▸ **Problem statement**:
Give back the entries in full, exactly as they are written.

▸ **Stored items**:
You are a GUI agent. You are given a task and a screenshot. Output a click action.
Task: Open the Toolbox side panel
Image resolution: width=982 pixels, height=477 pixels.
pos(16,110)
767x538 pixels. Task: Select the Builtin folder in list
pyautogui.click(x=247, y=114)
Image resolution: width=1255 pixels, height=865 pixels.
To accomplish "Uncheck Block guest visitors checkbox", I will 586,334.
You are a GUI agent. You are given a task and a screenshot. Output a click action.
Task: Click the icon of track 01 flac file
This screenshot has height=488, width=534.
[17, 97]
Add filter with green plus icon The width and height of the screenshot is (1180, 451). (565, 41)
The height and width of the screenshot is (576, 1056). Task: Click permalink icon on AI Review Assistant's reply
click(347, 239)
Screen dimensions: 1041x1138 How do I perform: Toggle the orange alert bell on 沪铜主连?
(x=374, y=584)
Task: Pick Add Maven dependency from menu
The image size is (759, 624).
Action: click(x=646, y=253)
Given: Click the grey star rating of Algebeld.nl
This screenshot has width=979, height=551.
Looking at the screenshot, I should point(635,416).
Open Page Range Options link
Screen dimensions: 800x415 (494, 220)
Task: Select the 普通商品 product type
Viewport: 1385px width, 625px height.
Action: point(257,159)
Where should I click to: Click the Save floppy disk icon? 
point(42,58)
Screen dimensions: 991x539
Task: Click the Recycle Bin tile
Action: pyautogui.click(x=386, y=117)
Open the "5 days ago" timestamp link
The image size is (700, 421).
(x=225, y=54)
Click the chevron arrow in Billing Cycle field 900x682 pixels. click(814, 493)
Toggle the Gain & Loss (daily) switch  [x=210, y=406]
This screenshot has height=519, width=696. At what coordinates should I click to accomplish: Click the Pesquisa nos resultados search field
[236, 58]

▸ **Result of the task**:
You are a GUI agent. You are given a task and a screenshot. Output a click action.
Task: Open the Toolbox side panel
Image resolution: width=982 pixels, height=477 pixels.
pos(16,110)
767x538 pixels. Task: Select the Builtin folder in list
pyautogui.click(x=247, y=114)
Image resolution: width=1255 pixels, height=865 pixels.
To accomplish "Uncheck Block guest visitors checkbox", I will 586,334.
You are a GUI agent. You are given a task and a screenshot. Output a click action.
Task: Click the icon of track 01 flac file
This screenshot has height=488, width=534.
[17, 97]
Add filter with green plus icon The width and height of the screenshot is (1180, 451). (565, 41)
The height and width of the screenshot is (576, 1056). Task: Click permalink icon on AI Review Assistant's reply
click(347, 239)
Screen dimensions: 1041x1138 How do I perform: Toggle the orange alert bell on 沪铜主连?
(x=374, y=584)
Task: Pick Add Maven dependency from menu
The image size is (759, 624).
Action: click(x=646, y=253)
Given: Click the grey star rating of Algebeld.nl
This screenshot has width=979, height=551.
Looking at the screenshot, I should point(635,416).
Open Page Range Options link
Screen dimensions: 800x415 (494, 220)
Task: Select the 普通商品 product type
Viewport: 1385px width, 625px height.
Action: point(257,159)
Where should I click to: Click the Save floppy disk icon? 
point(42,58)
Screen dimensions: 991x539
Task: Click the Recycle Bin tile
Action: pyautogui.click(x=386, y=117)
Open the "5 days ago" timestamp link
The image size is (700, 421).
(x=225, y=54)
Click the chevron arrow in Billing Cycle field 900x682 pixels. click(814, 493)
Toggle the Gain & Loss (daily) switch  [x=210, y=406]
This screenshot has height=519, width=696. At what coordinates should I click to accomplish: Click the Pesquisa nos resultados search field
[236, 58]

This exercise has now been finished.